Shelby Knox: I do not regret the pledge, but I would not do the same thing again. This is because I feel that it was a scare tactic. I think that abstinence pledges may have a place in good comprehensive sex education programs for teens who choose to take them.
I am grateful to have gotten the experience of growing up in Lubbock, although I am more grateful not to live there anymore!!!
San Francisco, Calif.: How have other students from your college reacted to you? Do a lot of people recognize you?
Shelby Knox: I have tried to be normal in college....a film crew all during high school made me wary of being recognized. I think that there may be a reaction when I go back to school, but Ausitn is a huge place. Hopefully, I can fall right back into being a hard working activist.
Washington, D.C.: How do we get Sex Ed into other schools - like Catholic schools. Isn't there a huge need there?
Shelby Knox: Definitely a huge need everywhere. I am not sure how to get into private schools, they have different curricula and different standards for what can be taught. Any ideas from anyone??
Washington, D.C.: The topic of sex education has become such a hot-button issue. How do you propose like-minded people approach changing the policies of sex education?
Shelby Knox: AWARENESS! Many people are unaware that their kids are not getting a good sex education in schools. We need to make them aware and then start by electing school board members in local communities to change the programs. We also need to make a change on the national level in that the government must provide equal funding to comprehensive sex education programs!

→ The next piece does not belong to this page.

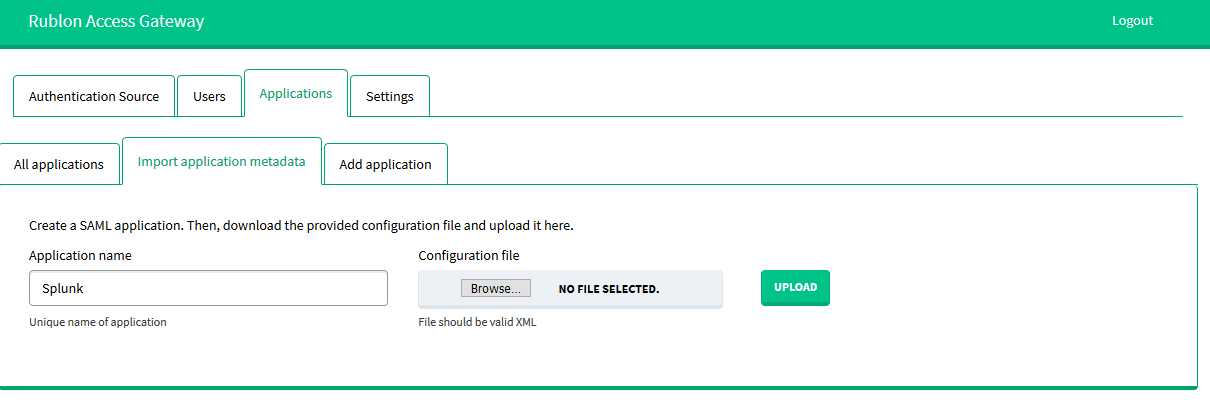Click the Logout link
Image resolution: width=1210 pixels, height=404 pixels.
click(x=1132, y=21)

Crystal City, Va.: Good morning Miss Knox. I'm a Christian, and I also believe in celibacy. I have a 14-year-old daughter, and I do not want her to become a statistic. We talk to her often of the consequences. I was wondering, I know it's your faith that keeps you strong, but what all do you do to avoid having sex? I haven't seen the special, so could you give me some advice to pass along to my teen. Thank you and God bless!

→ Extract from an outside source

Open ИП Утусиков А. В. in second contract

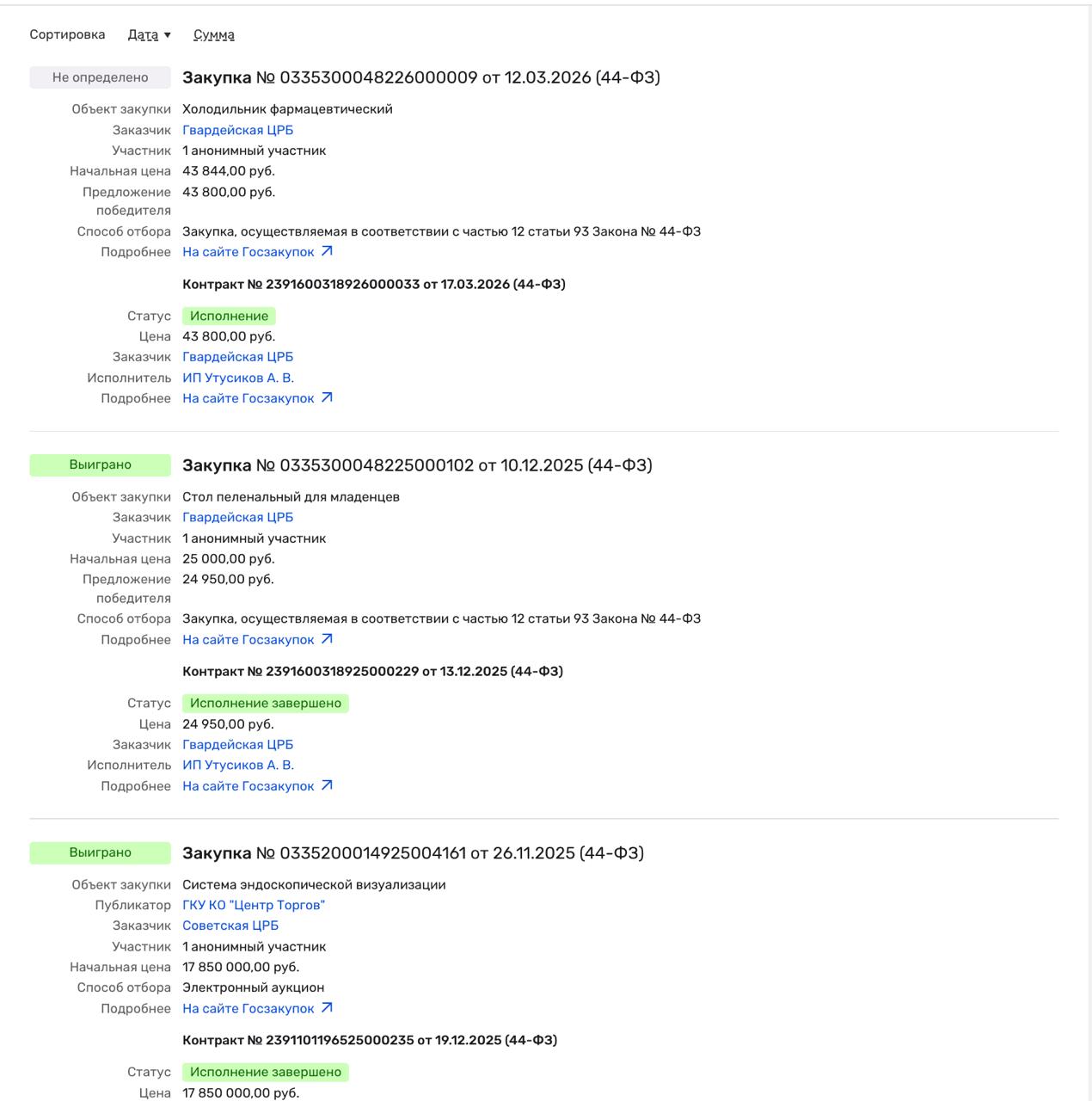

Shelby Knox: I have not had a normal experience. I have not had sex because I haven't even had time a steady boyfriend since 9th grade! I think that young women need to realize that they are in control of their bodies, and men and the media have no right to tell them when to have sex. Good luck to your daughter and thanks for the question!
San Francisco, Calif.: What types of opportunities have been presented to you since you have been taping this film?
Shelby Knox: I have been touring with the film since its premiere at the Sundance Film Festival in January. I have been speaking at conventions and meetings across the nation to teens and parents concerned about these issues. I am so grateful for all the wonderful opportunities presented to me through this project!
Shelby Knox: Thanks for all of your questions and comments. I appreciate the support and the feedback. I am sorry I could not get to them all!! I will be answering questions on the P.O.V. web site later this week. (www.pbs.org/pov/shelbyknox) Thanks again!!!!